Advertisement
If you have a new account but are having problems posting or verifying your account, please email us on hello@boards.ie for help. Thanks :)
Hello all! Please ensure that you are posting a new thread or question in the appropriate forum. The Feedback forum is overwhelmed with questions that are having to be moved elsewhere. If you need help to verify your account contact hello@boards.ie

Lack of sympathy over killing of Roma girl.

  • 16-03-2012 2:44pm
    #1
    Closed Accounts Posts: 57 ✭✭


    Are some immigrants less deserving of our sympathy? And if so why?

    "The lack of public outrage over the brutal murder of a Roma teenager raises serious questions about our values as a society, according to a senior garda.
    The Garda Representative Association (GRA) asked if the abduction, abuse and murder of 18-year-old Marioara Rostas would have created more public outrage had she been Irish.

    GRA general secretary PJ Stone questioned why there had been no "outpourings of disgust that such depravity could be committed here".

    Ms Rostas was abducted in Jan 2008 in Dublin City centre by a member of a notorious extended crime family. She was subsequently subjected to multiple rapes by at least two members of this family before being shot dead in a flat.

    When her remains were found four years later, last January, in the Wicklow Mountains, the senior garda leading the investigation said she had been "brutalised and murdered for no apparent reason".
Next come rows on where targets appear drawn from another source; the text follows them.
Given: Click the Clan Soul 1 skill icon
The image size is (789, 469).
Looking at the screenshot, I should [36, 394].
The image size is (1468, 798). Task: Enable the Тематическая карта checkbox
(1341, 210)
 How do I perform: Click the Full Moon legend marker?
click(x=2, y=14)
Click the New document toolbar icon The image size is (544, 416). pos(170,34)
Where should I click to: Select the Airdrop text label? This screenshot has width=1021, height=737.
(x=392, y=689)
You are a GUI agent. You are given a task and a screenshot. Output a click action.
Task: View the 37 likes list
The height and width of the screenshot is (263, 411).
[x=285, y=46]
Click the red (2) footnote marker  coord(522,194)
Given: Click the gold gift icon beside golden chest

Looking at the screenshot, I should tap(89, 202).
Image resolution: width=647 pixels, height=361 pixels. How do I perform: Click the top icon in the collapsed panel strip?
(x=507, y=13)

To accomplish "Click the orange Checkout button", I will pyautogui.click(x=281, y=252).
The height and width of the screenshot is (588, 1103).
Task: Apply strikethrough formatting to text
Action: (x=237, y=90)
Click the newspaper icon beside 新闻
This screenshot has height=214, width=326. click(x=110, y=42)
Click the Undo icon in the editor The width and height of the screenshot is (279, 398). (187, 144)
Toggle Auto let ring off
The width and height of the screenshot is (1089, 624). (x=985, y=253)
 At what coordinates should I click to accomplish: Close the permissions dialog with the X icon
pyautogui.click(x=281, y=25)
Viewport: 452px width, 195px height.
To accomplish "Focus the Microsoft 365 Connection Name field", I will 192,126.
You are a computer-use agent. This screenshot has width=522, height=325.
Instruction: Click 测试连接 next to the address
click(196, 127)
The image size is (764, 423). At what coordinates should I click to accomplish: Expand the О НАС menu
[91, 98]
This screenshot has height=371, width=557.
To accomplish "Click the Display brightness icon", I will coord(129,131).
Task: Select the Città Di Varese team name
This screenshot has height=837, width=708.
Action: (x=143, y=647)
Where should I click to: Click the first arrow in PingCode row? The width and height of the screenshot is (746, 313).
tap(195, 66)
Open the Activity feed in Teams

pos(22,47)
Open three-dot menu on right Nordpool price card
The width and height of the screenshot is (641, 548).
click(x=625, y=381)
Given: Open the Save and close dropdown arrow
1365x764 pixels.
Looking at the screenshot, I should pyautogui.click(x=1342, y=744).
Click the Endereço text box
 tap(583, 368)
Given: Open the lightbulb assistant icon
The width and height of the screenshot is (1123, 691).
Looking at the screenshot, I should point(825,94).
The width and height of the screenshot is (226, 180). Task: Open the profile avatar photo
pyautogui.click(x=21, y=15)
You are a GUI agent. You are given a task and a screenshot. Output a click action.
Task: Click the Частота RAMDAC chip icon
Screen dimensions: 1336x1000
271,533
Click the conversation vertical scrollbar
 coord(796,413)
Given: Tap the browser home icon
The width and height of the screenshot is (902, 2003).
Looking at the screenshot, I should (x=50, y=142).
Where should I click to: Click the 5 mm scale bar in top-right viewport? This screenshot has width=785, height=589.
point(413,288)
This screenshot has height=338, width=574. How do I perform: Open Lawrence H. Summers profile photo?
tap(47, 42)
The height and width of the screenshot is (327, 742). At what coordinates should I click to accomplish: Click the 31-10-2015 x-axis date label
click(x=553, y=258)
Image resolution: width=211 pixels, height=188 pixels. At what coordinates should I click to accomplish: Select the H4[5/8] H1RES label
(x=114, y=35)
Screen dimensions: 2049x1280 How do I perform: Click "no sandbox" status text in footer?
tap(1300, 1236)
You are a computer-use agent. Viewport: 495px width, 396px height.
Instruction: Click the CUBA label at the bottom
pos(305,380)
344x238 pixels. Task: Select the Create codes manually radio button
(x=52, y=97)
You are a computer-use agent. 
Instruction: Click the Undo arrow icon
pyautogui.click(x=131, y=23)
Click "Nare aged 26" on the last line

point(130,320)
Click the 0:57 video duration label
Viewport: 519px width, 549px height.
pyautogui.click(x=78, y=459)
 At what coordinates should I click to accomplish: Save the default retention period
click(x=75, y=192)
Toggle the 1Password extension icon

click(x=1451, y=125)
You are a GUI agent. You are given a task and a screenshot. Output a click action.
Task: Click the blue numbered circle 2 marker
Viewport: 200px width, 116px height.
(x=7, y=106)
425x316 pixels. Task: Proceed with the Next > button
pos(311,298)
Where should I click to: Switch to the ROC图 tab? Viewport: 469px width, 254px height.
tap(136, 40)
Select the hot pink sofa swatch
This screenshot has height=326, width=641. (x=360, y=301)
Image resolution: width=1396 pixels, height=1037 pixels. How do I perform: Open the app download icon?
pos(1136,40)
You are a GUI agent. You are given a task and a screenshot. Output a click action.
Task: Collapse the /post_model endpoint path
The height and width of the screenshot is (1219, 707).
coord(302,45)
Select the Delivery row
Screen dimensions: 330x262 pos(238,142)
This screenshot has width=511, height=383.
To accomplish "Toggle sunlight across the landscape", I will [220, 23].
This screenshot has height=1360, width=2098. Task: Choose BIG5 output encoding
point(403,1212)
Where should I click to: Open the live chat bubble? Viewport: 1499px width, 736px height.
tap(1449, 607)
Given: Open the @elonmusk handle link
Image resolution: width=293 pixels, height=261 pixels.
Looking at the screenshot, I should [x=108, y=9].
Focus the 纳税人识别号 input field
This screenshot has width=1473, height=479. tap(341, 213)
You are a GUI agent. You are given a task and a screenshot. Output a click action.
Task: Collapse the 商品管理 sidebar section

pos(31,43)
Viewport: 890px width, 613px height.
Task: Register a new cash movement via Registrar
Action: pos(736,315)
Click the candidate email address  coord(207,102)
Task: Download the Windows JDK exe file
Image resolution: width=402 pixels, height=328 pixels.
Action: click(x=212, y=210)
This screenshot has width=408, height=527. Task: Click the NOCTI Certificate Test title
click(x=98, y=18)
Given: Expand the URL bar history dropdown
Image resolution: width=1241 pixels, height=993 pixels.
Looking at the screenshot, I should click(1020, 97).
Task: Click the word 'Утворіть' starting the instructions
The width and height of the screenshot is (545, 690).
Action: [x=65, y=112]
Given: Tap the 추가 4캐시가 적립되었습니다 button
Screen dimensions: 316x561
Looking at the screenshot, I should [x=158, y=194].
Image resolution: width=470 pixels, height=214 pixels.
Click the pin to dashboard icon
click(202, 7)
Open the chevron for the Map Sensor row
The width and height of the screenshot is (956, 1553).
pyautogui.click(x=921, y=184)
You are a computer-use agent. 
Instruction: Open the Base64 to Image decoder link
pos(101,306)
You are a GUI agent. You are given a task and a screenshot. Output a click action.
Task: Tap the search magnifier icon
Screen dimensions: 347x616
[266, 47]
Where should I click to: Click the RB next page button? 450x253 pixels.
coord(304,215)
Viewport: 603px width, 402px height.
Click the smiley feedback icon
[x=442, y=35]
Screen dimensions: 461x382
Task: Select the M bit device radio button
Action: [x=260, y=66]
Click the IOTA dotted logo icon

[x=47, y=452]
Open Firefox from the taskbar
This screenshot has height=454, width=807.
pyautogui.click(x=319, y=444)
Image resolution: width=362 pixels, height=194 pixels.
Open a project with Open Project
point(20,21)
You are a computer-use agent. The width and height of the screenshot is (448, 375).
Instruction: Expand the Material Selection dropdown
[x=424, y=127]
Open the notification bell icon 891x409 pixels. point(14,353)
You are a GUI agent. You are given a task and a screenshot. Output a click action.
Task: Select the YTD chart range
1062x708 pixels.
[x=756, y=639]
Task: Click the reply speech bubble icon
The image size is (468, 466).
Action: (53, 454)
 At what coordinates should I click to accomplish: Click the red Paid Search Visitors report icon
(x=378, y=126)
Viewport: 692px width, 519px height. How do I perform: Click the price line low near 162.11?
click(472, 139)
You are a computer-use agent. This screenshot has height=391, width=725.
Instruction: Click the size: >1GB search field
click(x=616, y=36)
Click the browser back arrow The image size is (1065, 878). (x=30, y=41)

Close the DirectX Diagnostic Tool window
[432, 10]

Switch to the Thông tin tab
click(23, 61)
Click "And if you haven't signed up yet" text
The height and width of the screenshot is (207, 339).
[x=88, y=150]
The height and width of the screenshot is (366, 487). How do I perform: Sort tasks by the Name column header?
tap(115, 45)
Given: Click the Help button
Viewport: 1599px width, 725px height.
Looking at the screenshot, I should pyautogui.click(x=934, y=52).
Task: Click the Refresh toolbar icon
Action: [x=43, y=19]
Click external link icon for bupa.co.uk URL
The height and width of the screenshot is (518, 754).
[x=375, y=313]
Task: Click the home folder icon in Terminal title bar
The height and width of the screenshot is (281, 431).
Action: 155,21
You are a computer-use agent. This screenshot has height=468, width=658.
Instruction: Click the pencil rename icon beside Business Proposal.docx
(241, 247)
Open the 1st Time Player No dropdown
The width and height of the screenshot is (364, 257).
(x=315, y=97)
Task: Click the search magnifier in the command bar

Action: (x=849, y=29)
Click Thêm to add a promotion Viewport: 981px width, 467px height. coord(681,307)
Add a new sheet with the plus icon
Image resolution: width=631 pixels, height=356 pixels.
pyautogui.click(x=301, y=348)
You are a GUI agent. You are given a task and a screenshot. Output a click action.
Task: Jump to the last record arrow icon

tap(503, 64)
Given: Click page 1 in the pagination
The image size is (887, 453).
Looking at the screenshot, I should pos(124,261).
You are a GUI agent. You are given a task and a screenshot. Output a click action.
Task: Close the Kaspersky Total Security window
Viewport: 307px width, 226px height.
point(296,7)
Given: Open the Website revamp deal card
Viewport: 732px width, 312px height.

    Chief Superintendent Michael O’Sullivan said she "suffered an appalling death that is incomprehensible in a civilised society".

    In an editorial in the GRA journal, the Garda Review, Mr Stone said this was "a heinous crime" which shocked gardaí.
    "In the final days of her life she was treated horrifically; the manner of her death too savage to be understood within a developed society," he said.

    "It must be said that public outrage has not galvanised into mass demonstrations of solidarity against this direct assault on our humanity. Where are the outpourings of disgust that such a level of depravity could be committed here?

    "The vocal dissension and mobilisation against fox and stag hunting and the political communication to retain the medical card for the senior citizens dwarfed any rallying against violent and murderous sexual predators."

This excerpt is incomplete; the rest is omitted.